So, if the historical parallel is a rhyme, not a repetition, what’s the modern verse? It’s a powerful bullish catalyst in a market already screamingly tight. China’s restrictions aren’t happening in a vacuum; they are the spark landing in a tinderbox of structural deficits.

Consider the landscape:

1. The Industrial Juggernaut with Inelastic Demand.

Forget the 19th-century tea trade. Today’s silver demand is powered by the inexorable forces of electrification and artificial intelligence. Industrial demand hit a record ~680 million ounces in 2024. Solar is the undisputed king, consuming over 200 million ounces annually—a figure projected to soar past 450 million ounces by 2030. Why? Because every AI query needs electrons, and the marginal electron is increasingly solar. Silver’s conductivity is unmatched, and substitution is neither easy nor quick. As one analyst bluntly put it, solar demand is inelastic to prices up to $134/oz. We’re not there yet. EVs use double the silver of ICE cars. Samsung’s next-generation solid-state battery uses a silver-carbon composite anode. This demand isn’t speculative; it’s baked into our technological future.

2. A Supply Crisis Decades in the Making.

Here’s the rub: 72% of global silver supply comes as a by-product of mining for copper, lead, zinc, and gold. You cannot simply “decide” to produce more silver. The market has seen essentially no net supply growth for 25 years. Meanwhile, truly *primary* silver deposits are geological unicorns.

3. The Physical Squeeze is Already Here.

The paper markets on the COMEX can nap in complacent contango, but the real physical market—the London OTC—is screaming. We are witnessing the deepest backwardation in decades. Backwardation, for those who need a reminder, is when the spot price trades above future prices. It’s the market paying a panic premium for metal right now because later might be too late. A year ago, the curve sloped gently upward. Today, with spot near $80, the forward curve is inverted, sloping downward to $73. This isn’t a theory; it’s a fact of stressed vaults and frantic industrial buyers. Premiums in Asia have been hitting $10-14 over spot. The "Great Silver Squeeze" of October 2025, which saw lease rates spike to 40%, was a warning shot. China’s export restriction is the next, much larger, volley.

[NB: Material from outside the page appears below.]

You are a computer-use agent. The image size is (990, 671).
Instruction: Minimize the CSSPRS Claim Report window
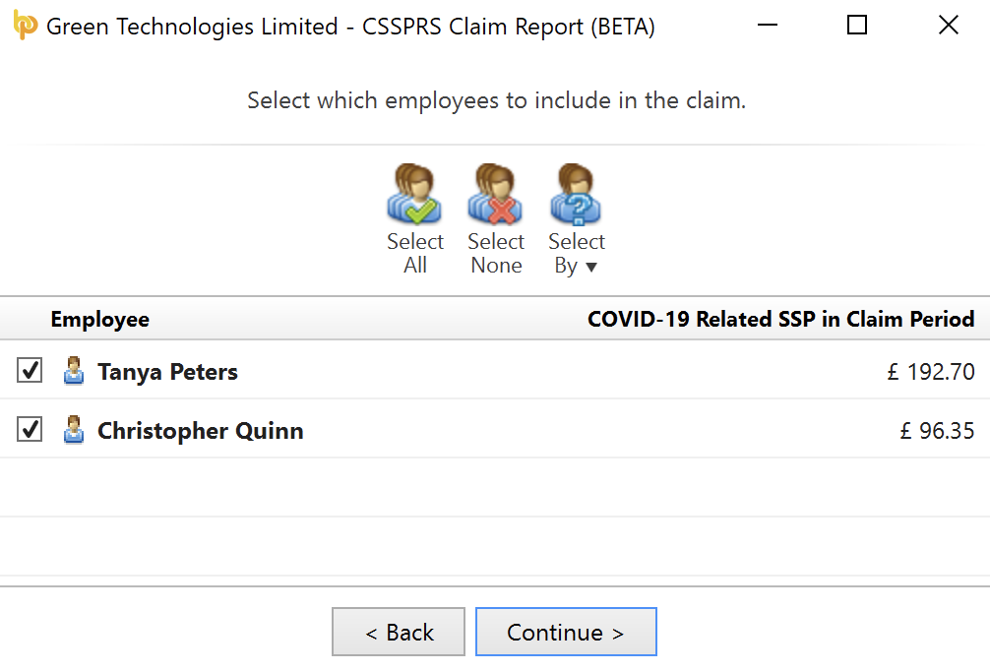tap(768, 26)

4. Monetary Metal, Re-awakened.

Let us not forget silver’s 5,000-year resume as money. It was the backbone of the Roman Denarius and the Spanish Peso that fueled China’s last silver age. As faith in unbacked fiat currencies erodes, the remonetization trade is a slow-burning fuse. China’s actions, alongside persistent central bank gold buying, highlight a global shift toward tangible asset sovereignty. As historian Roy Jastram illustrated in The Golden Constant, precious metals preserve purchasing power across centuries. Silver, the "poor man’s gold," has a habit of catching up violently.

When Elon Musk states that China’s move "is not good" because "silver is needed in many industrial processes," you should listen. He is describing a critical path dependency for his own industry and the broader energy transition.

So, where does this leave us?

The 19th-century silver imbalance led to war and humiliation for China because it was a fragile empire facing a ruthless industrializing power. The 21st-century imbalance is leading to a different kind of conflict: a bare-knuckle fight for resources in a physically constrained market. This time, China holds immense cards—control over refining, dominant industrial demand, and the political will to secure its own future.

The outcome will not be humiliation. It will be a repricing.

The stars are aligning: multi-decade backwardation in London, inelastic solar demand, by-product dominated supply, a sleeping speculative crowd, and now, a net-exporting superpower strategically hoarding its stash.

The "Century of Humiliation" began with a struggle over silver. As that century’s legacy finally recedes, silver is again at the forefront—this time, as an instrument of sovereign strength and a beacon for one of the most asymmetric bets in the commodity space.

The rhyme is clear. But the stakes have changed utterly.